On top of environmental concerns, the Sioux resist the DAPL construction because it has, and would destroy sacred sites, burial grounds and other lands, which they said are “protected by federal law,” according to the Smithsonian website.

Protestors formed Camp of the Sacred Stones in April 2016 in the area near the Missouri and Cannonball Rivers. The then-small camp, is now an encampment of over 1,000 people and has recently become a literal battleground between developers and protestors.

Over Labor Day weekend, developers began to bulldoze, despite a pending injunction filed by the Sioux for a delay of construction.

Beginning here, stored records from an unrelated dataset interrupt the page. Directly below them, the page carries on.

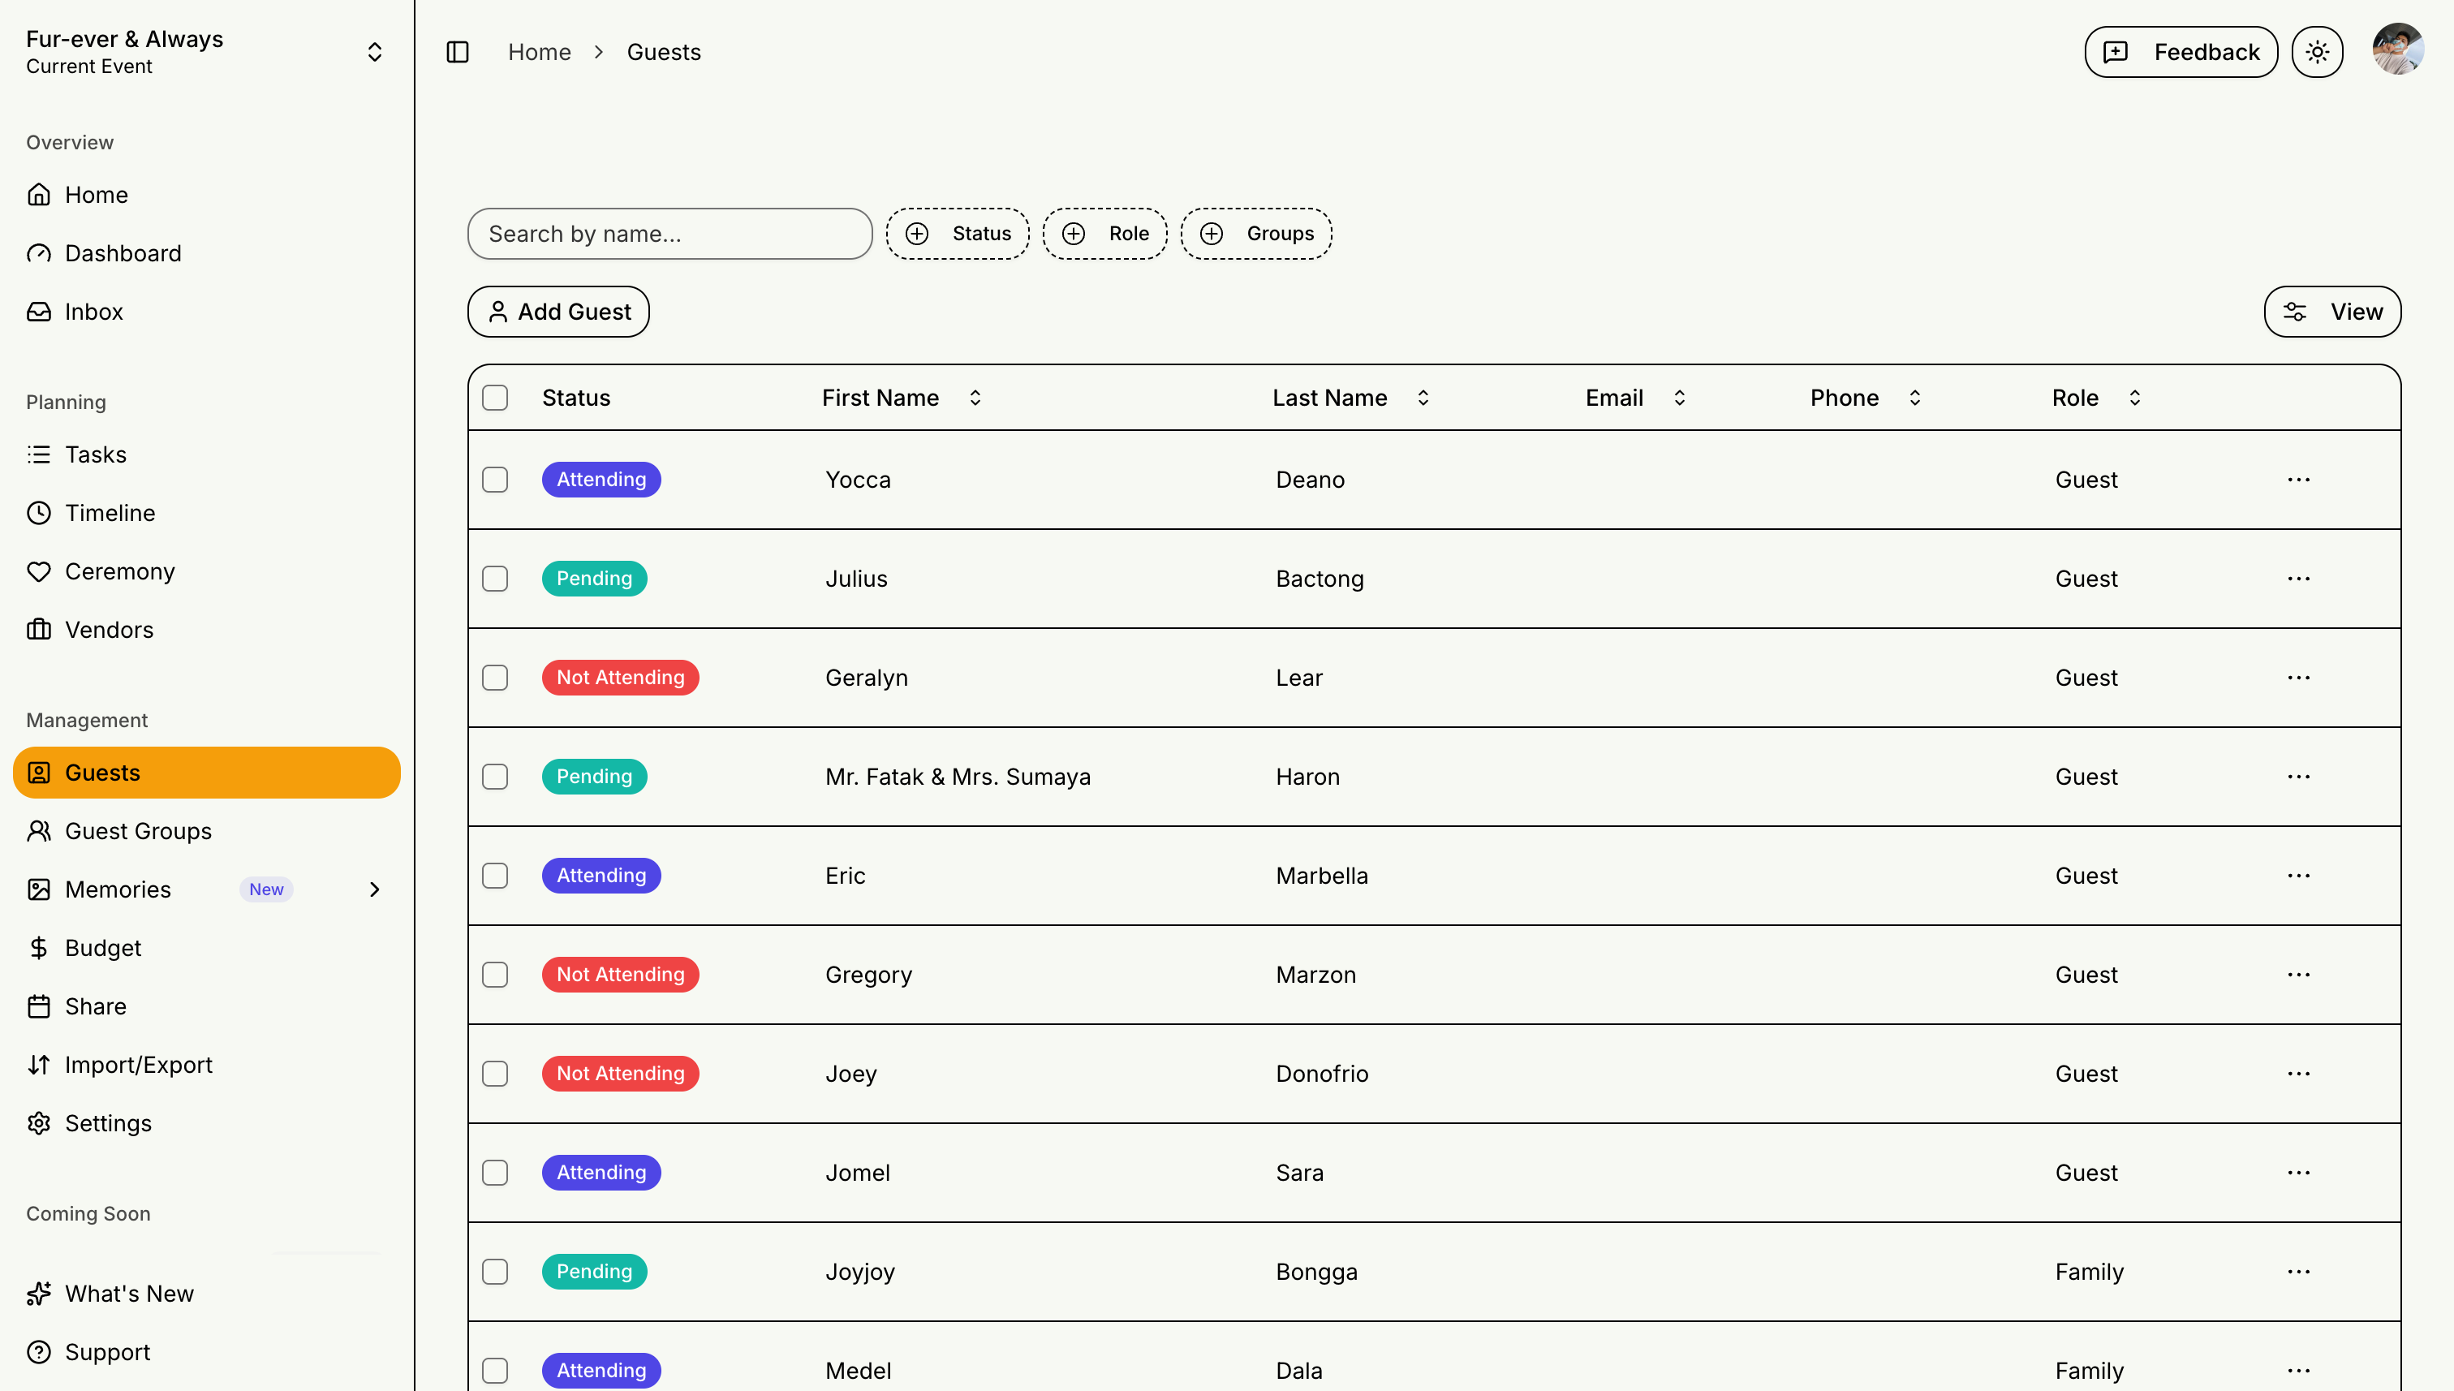Open the Status filter dropdown
Viewport: 2454px width, 1391px height.
pos(957,233)
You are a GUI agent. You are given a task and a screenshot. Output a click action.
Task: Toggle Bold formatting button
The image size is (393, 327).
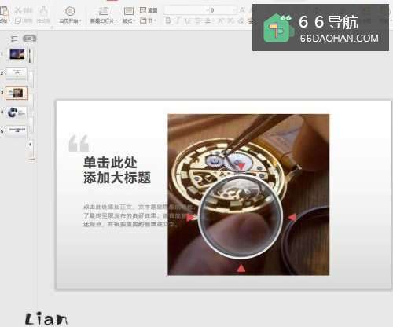pos(168,20)
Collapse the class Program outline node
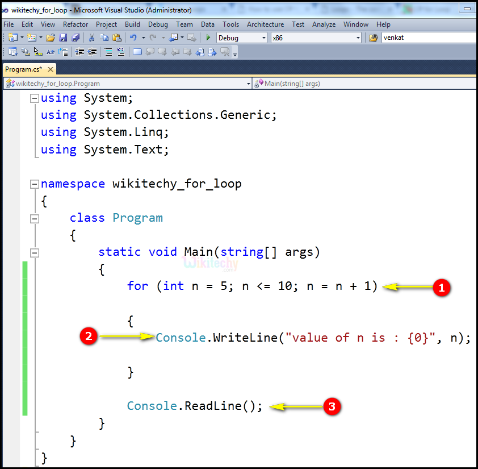This screenshot has width=478, height=469. (35, 218)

Protestors, including women and children, climbed the wire fence separating them and the construction workers. Developers hired security that maced protestors and several people were bit by security dogs, according to Democracy Now.

The Obama administration issued a temporary halt on construction until further environmental assessments, according to CNN.

Stephen Demchak is a Navajo and Lakota PhD candidate in American Studies, who attended Friday’s rally to show his support for the protestors.

Demchak said the North Dakota governor and the sheriff’s department is “just making the rules up as they go along.”

“Rights have been violated,” Demchak said.

North Dakota national guard was called in to set up concrete roadblocks to the site, while the governor of North Dakota has allegedly shut down cell towers surrounding the camp so that protestors cannot post live footage, according to Demchak.

Samantha Ray, a freshman biomedical sciences major, said she came to the rally because she wanted to show support for her people.

“Even though we are different tribes and we do have different cultures, we are all indigenous and we are all one people,” Ray said. “So we stand by each other in times of need; and if this contamination kills people or poisons people then it’s basically my family that’s dying.”